Wettstein's Friends
During the early eighteenth century, a surplus of graduates at continental universities led many young academics to take up new professions or to move abroad. One of these precarious men was Johann Caspar Wettstein (1695–1760), who studied theology at the University of Basel. Between 1707 and 1714, Wettstein engaged with important Enlightenment scholars, who took a relatively moderate stance towards religious orthodoxy. The Basel theologians Samuel Werenfels (1657–1740) and Jakob Christoph Iselin (1681–1737) would deeply shape Wettstein’s education. He maintained a correspondence with both scholars long after finishing his studies.
Even if he would never produce important biblical scholarship like his more well-known cousin, the New Testament scholar Johann Jakob Wettstein (1693–1754), Caspar graduated in 1714 with a theological dissertation (see Fig. 1) that was supervised by his teacher Johann Ludwig Frey (1682–1759). After graduating, Wettstein built on the network of Anglo-Swiss confessional exchange which he became associated with through his family and his studies in Basel. Frey is known as an anglophile collector of books, while his cousin Johann Jakob would spend time at Cambridge with the classicist Richard Bentley (1662–1742) in 1716. After finding work as a domestic chaplain in Paris for a number of years, Wettstein accompanied the diplomat Sir Luke Schaub (1690–1758) (see Fig. 2), British envoy to France and like Wettstein a native of Basel, to London as his private secretary.
In a French letter which is kept at Basel University Library, Wettstein reflected on his departure to England to his former teacher in 1724. He now had to learn English in order to converse and correspond with his new colleagues in London. In addition to learning the language, he also wished to get to know English authors, as he emphasised in his letter sent from Paris (transl. PBS):
The liking which I will take towards the country where I will find myself will determine the visit which I will make there; I hope at least to rest there long enough to learn the language well and to get to know their authors. Those which I have read here in English have greatly pleased me and also disgusted me a little bit.
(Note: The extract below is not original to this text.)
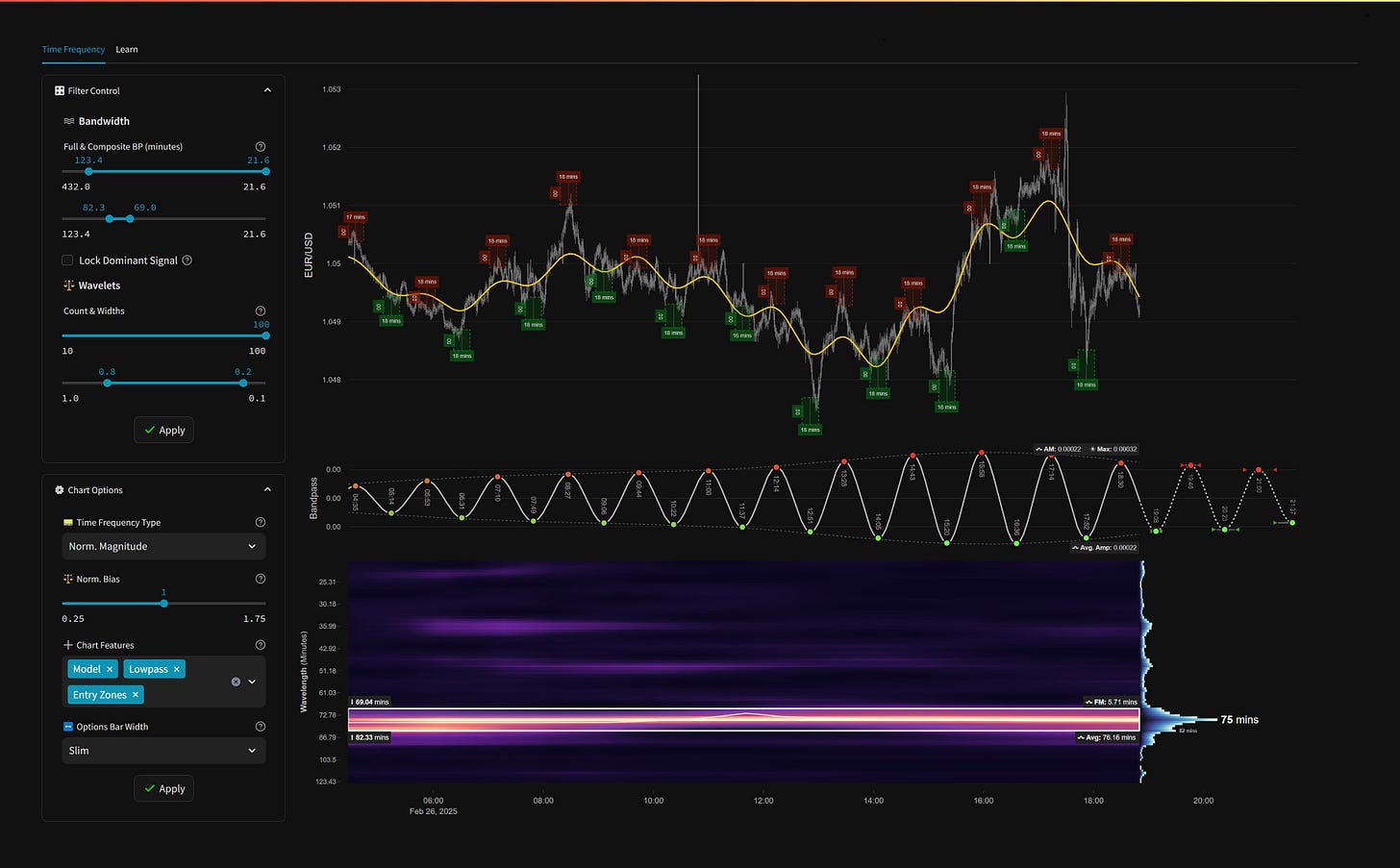
Task: Switch to the Learn tab
Action: coord(127,49)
For their future correspondence, Frey should address all his letters to Wettstein’s mother in Basel, Ursula Wettstein (died 1738), who then probably forwarded the letters to London. Frey, whose grandfather Johann Jacob Frey (1606–1636) already travelled widely in England, and who was related to the Wettstein family, had procured English books through Wettstein’s cousin in 1716. He also edited a new edition of the collection of writings, which his colleague Werenfels had written for the new English missionary society, the Society for the Propagation of the Gospel (SPG), in 1709, while translating English theological works into Latin.
Sharing his teacher’s anglophilia, Wettstein would stay in England and eventually become tutor to Lionel Tollemache (1708–1770), the young Earl of Dysart, in the 1720s. In spite of his precarious social position, he never became part of the “clandestine precariat” of the early Enlightenment championed by Martin Mulsow in his monograph Knowledge Lost: A New View of Early Modern Intellectual History (Princeton, 2022). On the contrary, he shifted gears and made his way as an information worker by serving diplomats and politicians as a secretary, tutor and chaplain. Together with four other Swiss chaplains who moved to Britain in the late seventeenth and early eighteenth century, Wettstein is one of the case studies of my project on Anglo-Swiss confessional networks for SwissBritNet, which will cast light on Wettstein and other Swiss migrants who found work in eighteenth-century Britain.